Trecho do texto:
::::::::

INTOLERÂNCIA. Todos somos parte e podemos ser diferentes

Em sessão da semana passada, na Câmara de Jundiaí, no dia 19 de março, pedi uma pausa logo no início dos trabalhos para fazer um pedido de reflexão. Diante de tantas tragédias, acredito também ser meu papel, à frente do Legislativo, propor o debate sobre os acontecimentos do momento. Porque todos nós somos parte da intolerância que vivemos e podemos ser diferentes. Temos que ser uma alternativa a nós mesmos, seja na política ou na vida privada. Portanto, reforço, em minha coluna desta semana, aquele mesmo pedido e tomo a liberdade de reproduzir aqui boa parte do que disse aos meus colegas vereadores.

Passamos por tragédias que nos deixam dores e tristeza marcantes, profundas e devastadoras: os massacres ocorridos na Escola Estadual Raul Brasil, em Suzano, e em duas Mesquitas da Nova Zelândia. Na Holanda ainda, houve um ataque a tiros em um bonde, com três mortos.

Para além da maldade desses assassinatos, de atos de homens voltados a seus semelhantes, vimos o desabamento de uma escola na Nigéria; vítimas de ciclone em Moçambique e no Malawi, e um início de ano de tragédias no País, como o crime em Brumadinho e tanto sofrimento. Peço, portanto, agora a todos que lerão essa coluna e não somente aos presentes na Câmara, que possamos refletir juntos e de forma verdadeira sobre o momento em que vivemos.

::::::::

Entradas fornecidas:
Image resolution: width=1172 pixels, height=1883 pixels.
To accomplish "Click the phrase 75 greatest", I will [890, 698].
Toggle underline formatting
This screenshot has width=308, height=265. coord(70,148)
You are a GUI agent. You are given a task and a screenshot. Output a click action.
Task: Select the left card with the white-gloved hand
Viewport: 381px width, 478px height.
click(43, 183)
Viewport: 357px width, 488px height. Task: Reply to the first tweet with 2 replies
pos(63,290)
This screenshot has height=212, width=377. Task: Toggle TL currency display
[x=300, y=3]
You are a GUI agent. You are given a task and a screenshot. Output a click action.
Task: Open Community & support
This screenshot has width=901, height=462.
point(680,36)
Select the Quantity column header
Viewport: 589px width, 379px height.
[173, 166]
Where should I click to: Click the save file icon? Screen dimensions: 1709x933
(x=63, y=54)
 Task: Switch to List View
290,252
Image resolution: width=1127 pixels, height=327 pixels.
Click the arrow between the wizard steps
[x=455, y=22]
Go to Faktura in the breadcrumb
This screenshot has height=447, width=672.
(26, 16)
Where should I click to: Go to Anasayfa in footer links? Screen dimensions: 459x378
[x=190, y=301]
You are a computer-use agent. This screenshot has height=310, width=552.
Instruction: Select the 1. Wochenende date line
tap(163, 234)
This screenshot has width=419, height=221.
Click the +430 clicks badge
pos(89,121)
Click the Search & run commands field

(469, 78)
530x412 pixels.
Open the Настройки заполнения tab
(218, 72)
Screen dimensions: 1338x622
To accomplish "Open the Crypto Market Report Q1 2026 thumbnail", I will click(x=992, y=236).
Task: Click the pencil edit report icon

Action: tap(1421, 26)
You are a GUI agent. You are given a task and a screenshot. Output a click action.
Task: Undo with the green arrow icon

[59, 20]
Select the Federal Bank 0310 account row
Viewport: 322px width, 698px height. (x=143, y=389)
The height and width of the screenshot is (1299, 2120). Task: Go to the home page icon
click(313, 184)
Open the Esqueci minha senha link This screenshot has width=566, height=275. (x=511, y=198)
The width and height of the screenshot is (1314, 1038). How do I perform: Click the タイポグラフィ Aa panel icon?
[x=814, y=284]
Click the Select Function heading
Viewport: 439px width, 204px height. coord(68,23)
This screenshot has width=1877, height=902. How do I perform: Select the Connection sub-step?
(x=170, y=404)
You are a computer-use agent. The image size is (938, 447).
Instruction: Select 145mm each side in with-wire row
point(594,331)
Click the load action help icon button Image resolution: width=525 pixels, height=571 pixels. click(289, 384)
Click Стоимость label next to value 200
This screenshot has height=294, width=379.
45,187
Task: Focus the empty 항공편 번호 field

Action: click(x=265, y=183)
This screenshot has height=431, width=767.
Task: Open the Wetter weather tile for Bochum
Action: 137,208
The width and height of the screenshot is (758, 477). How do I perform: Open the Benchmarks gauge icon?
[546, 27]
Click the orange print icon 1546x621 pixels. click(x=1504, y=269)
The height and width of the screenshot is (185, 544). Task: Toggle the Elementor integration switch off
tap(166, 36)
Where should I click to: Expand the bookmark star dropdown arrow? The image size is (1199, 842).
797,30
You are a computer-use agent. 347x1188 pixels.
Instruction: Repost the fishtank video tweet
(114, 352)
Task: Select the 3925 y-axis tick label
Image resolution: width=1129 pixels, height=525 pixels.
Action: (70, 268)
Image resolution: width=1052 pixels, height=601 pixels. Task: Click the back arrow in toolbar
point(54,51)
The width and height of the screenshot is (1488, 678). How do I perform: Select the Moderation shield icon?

::::::::

O que fazer:
[1] Por favor, reescreva as entradas da linha com "Where should I click to: Expand" até o fim delas, substituindo "bookmark" por "favorite" e mantendo todo o resto igual.
[2] Dê sequência ao texto sobre intolerância a partir da última frase apresentada.
O texto e as entradas não têm nenhuma relação entre si.

Respostas por tarefa:
[1]
Where should I click to: Expand the favorite star dropdown arrow? The image size is (1199, 842).
797,30
You are a computer-use agent. 347x1188 pixels.
Instruction: Repost the fishtank video tweet
(114, 352)
Task: Select the 3925 y-axis tick label
Image resolution: width=1129 pixels, height=525 pixels.
Action: (70, 268)
Image resolution: width=1052 pixels, height=601 pixels. Task: Click the back arrow in toolbar
point(54,51)
The width and height of the screenshot is (1488, 678). How do I perform: Select the Moderation shield icon?

[2]
Porque não tratamos, infelizmente, somente da dor imensurável dos familiares, daqueles que perdem seus pais, filhos, entes queridos – a quem humildemente e com toda solidariedade dedico esta sessão – tratamos também da nossa dor profunda de sermos parte desta realidade atual, da intolerância que ganha cada dia mais força, da ausência do olhar sobre nós mesmos e sobre nossos próximos, da empatia que nos falta e tanto precisamos. Sofremos do nosso próprio mal em não nos ouvirmos e acharmos que ganharemos no grito, na força, nas armas. Nossa violência cada dia se manifesta das formas mais inimagináveis e, ao mesmo tempo, cotidianas, porque não lidamos com as frustrações, projetamos vidas perfeitas, não nos damos as mãos, não nos esforçamos por nós mesmos como um todo, não valorizamos os degraus. Diminuímos nossas forças, nossas diferenças, nos fechamos, nos isolamos, queremos sempre ganhar sozinhos.

Somos todos seres humanos e não cabe agora encontrar um único culpado que justifique essas tragédias, que nos isente da sociedade cruel e doentia em que vivemos e que infelizmente ajudamos a criar. Não cabe, porque como bem disse meu amigo e professor da ESEF, Afonso Antônio Machado, em sua coluna também a este portal, não há um único culpado. Somos vítimas e algozes dessa situação, desse mundo com tantas feridas.

Certamente temos que discutir as diversas nuances do bullying, a influência de jogos violentos, dos entusiastas do armamento, os impactos da intolerância religiosa, do racismo e dos preconceitos que infelizmente ainda nos matam, nos emperram em um mundo doente. Mas também temos que discutir o quanto somos parte disso. Temos que nos colocar no lugar do outro, nos ampararmos. Faço mais uma referência ao professor Afonso que tão bem disse: o quanto um comportamento machista, uma palavra mal colocada, uma observação grosseira num grupo de pessoas, podem gerar vazios existenciais brutais que certamente podem não acabar bem.

Enquanto somente nos provocarmos, não nos aceitarmos e não refletirmos sobre nossas diferenças, não entenderemos nossas mudanças e novos espaços e estaremos, como sociedade de um modo geral, fadados a muita incompreensão e violência.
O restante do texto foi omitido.